It's funny you know because we had Luther Allison signed to a contract for three records, and he didn't want to honour it because he said we weren't producing him enough. I can understand if a guy wants to go back and fix some of his mistakes, but to be honest, I can't afford for some guy to spend twenty hours in the studio working on one song trying to make it perfect.
Anyway, I don't want perfection. I want the balls that I hear in the club - the sound the guys have when they're at the point in the night when they've really hit their stride is what I want to record. When I pick somebody to record, I do it because I like their ideas, what they're trying to do on stage, with the music, not because they're technicians. Some of the guys I've recorded really don't play guitar all that well - they just sort of strum along if that - but the things they do with their voices is amazing, and that's what I want. What they do that's amazing, that makes them who they are.
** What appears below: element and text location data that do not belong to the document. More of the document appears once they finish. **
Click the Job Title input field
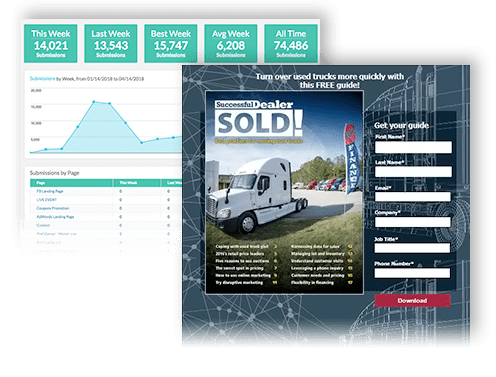The width and height of the screenshot is (496, 377). (x=412, y=248)
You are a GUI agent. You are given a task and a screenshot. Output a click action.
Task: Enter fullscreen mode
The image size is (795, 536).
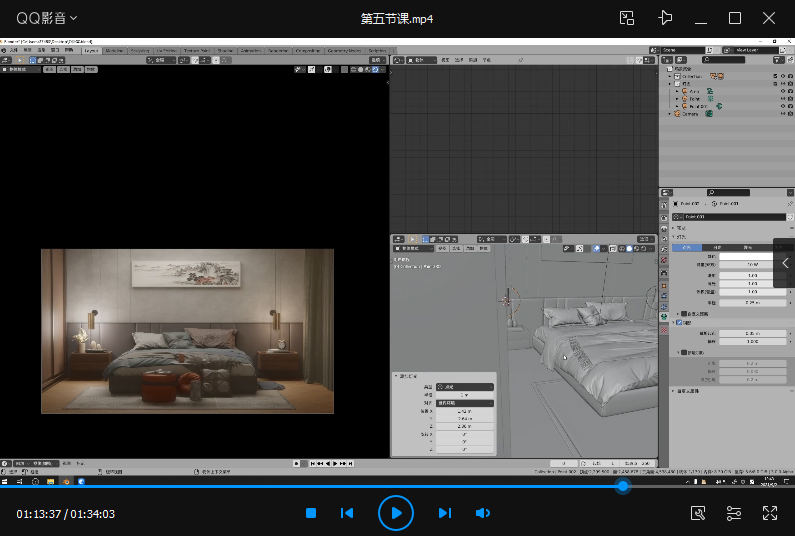(x=770, y=513)
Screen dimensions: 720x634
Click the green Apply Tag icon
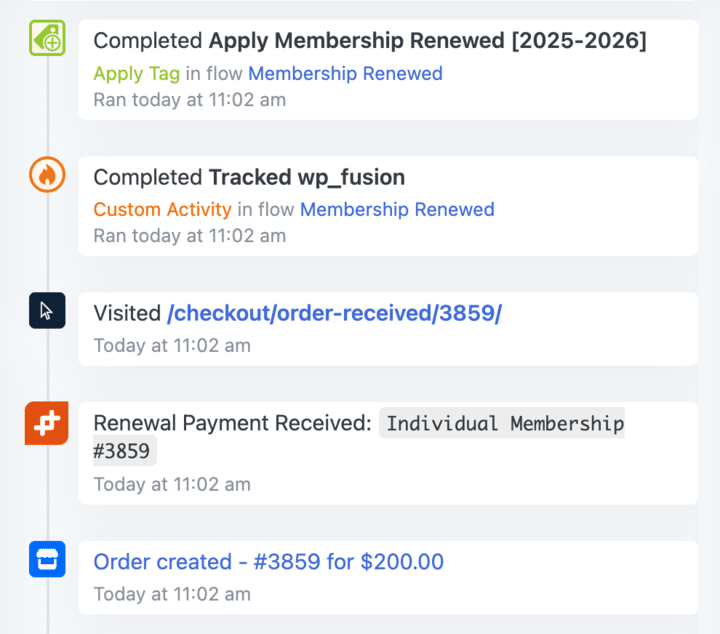pos(46,39)
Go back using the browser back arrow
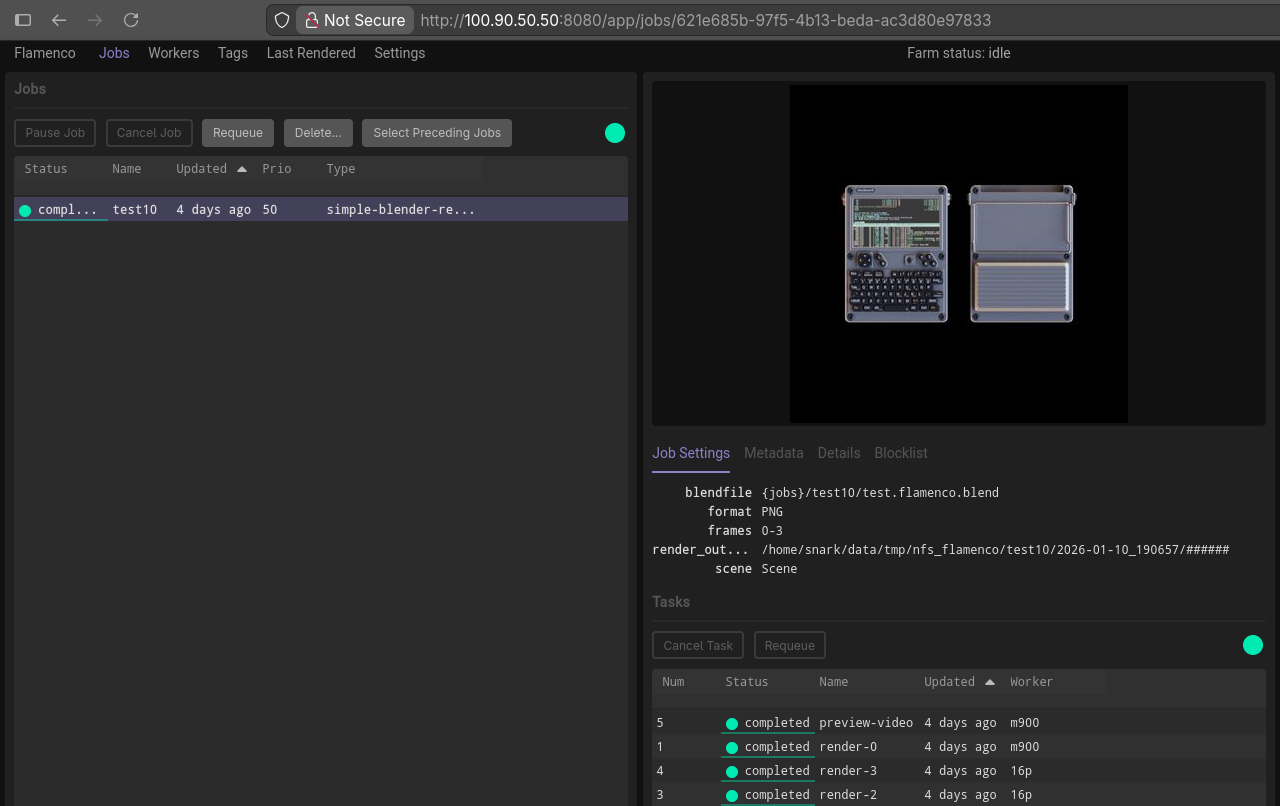This screenshot has width=1280, height=806. coord(59,20)
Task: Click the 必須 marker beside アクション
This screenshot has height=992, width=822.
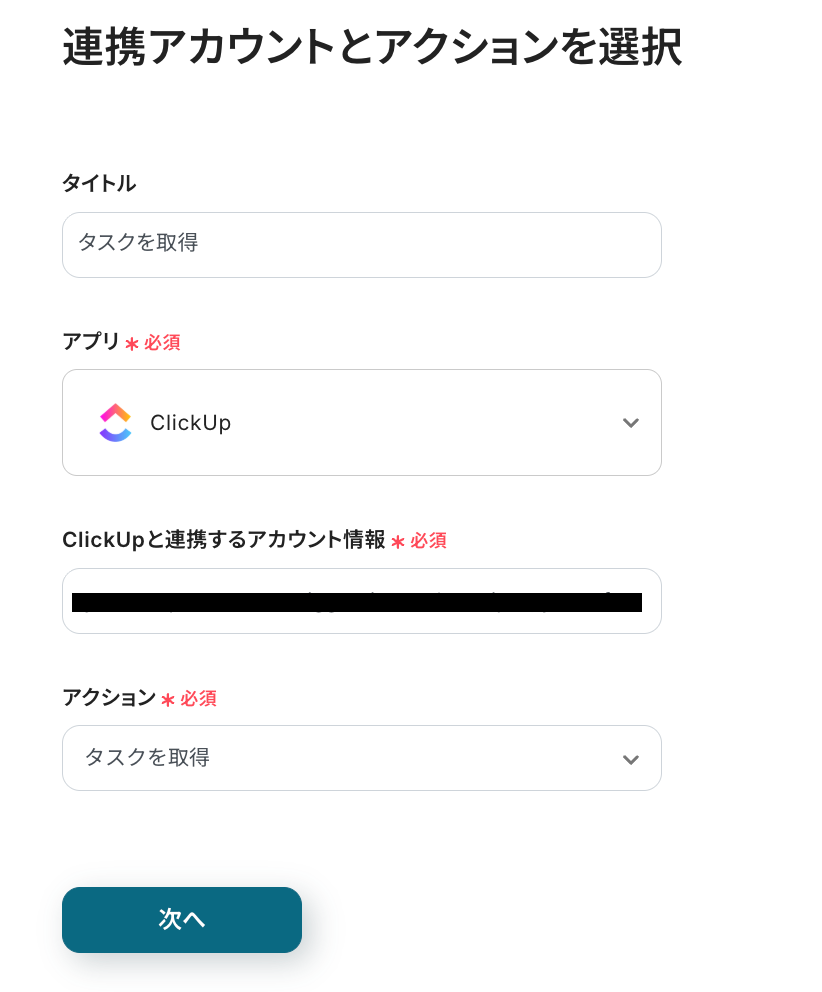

How would you describe your relationship with the musicians you work with?
Well it's usually a good relationship right up to the point when they become you're employee. Nah, it varies from group to group and person to person, you know. Like I said it's probably one of the reason I do so few royalty recordings so there's never any questions about money or being screwed. We just don't have the sales to make royalty deals worth anyone's while, especially the musician involved.
Delmark was one of the first labels to record avant-garde Jazz music that came out of Chicago in the sixties. How did that association come about?
I'd always been aware that jazz had gone through and goes through changes. All you had to do was listen to what was being done from decade to decade. There was barrelhouse and boogie woogie in the twenties and thirties, swing and big band in the thirties and forties and after that be-bop. So when I was first starting out in St. Louis, back in the fifties, I had the first Sun Ra disc in my store even back then, and that was fifty-six.
One of the albums that I always made sure to keep in stock was the famous Massy Hall concert.
Massy Hall in Toronto Canada?
Yeah that's the one. Anyway that recording was of Dizzy Gilispe, Charlie Parker, Charlie Mingus, Bud Powell, and Max Roach - hell it's the only recording that is listed under five separate names, because you could put it under anyone of those guys in your catalogue and it wouldn't matter.